### Work to complete
This exercise calls for duplicating every entry below exactly, without the images.

Available data Block Start

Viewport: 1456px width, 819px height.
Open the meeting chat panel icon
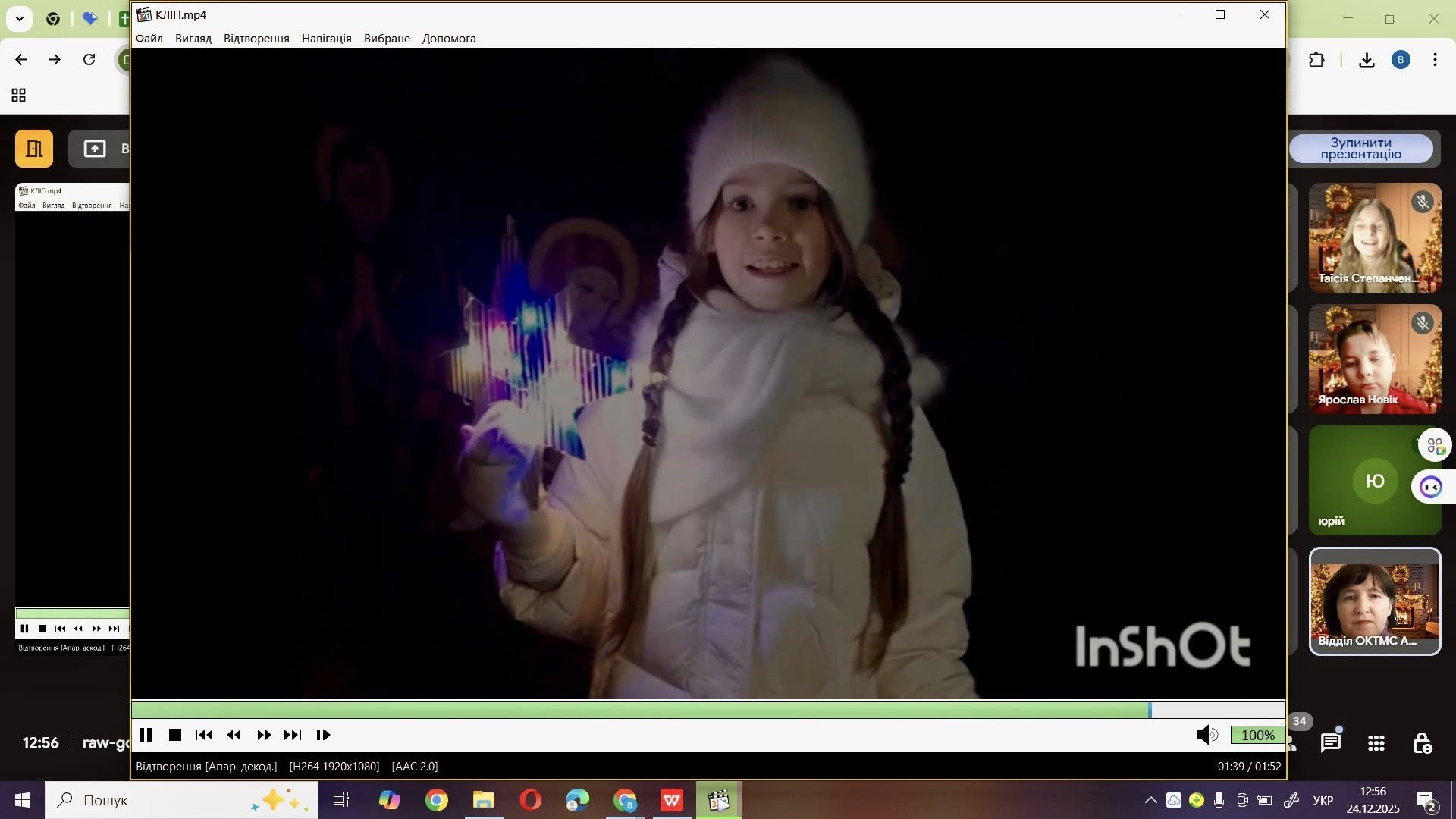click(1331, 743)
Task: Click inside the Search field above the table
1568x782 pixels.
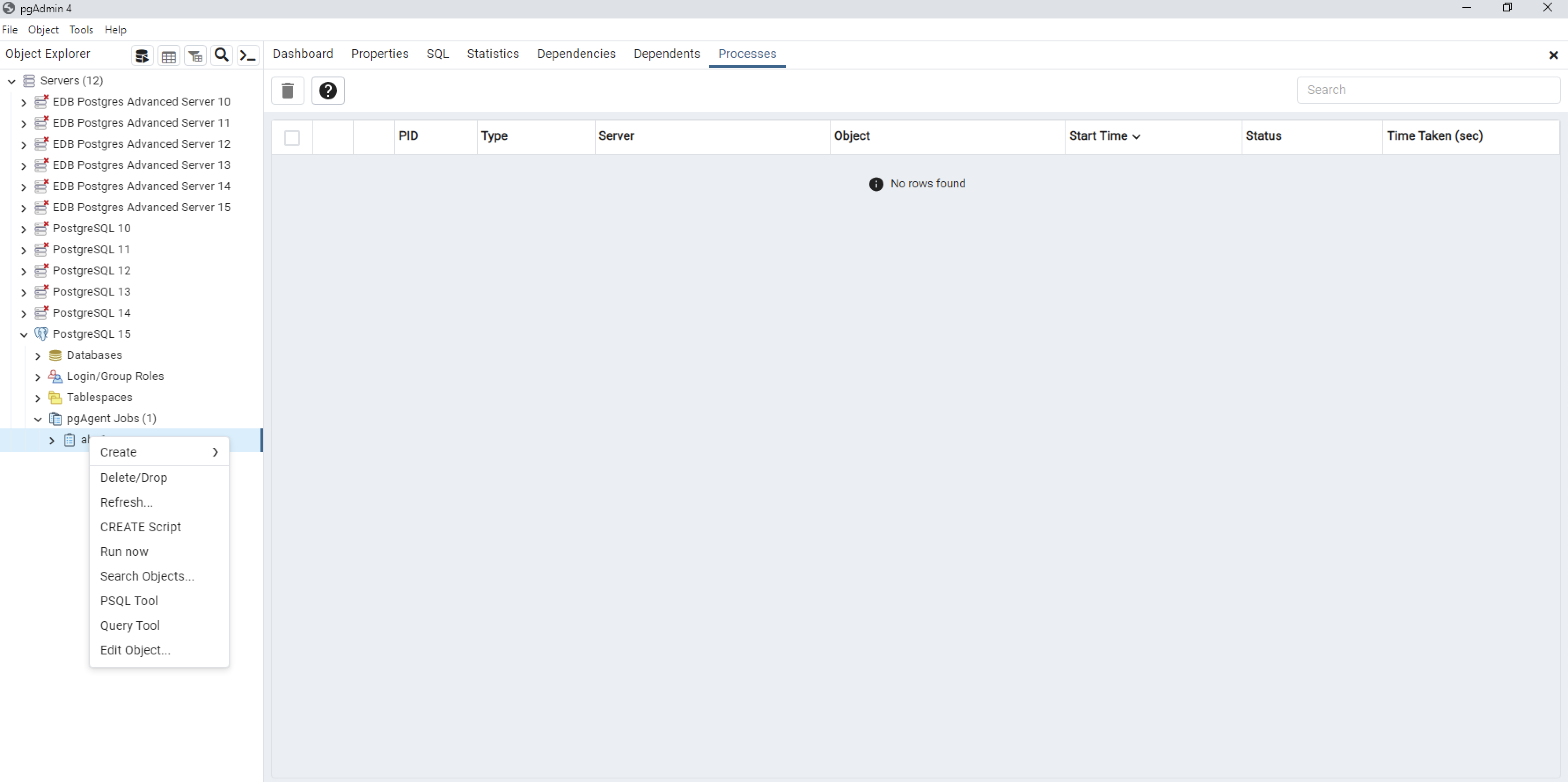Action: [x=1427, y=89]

Available data Block End

### Solution for this task
Viewport: 1456px width, 819px height.
Open the meeting chat panel icon
click(1331, 743)
Task: Click inside the Search field above the table
1568x782 pixels.
Action: [x=1427, y=89]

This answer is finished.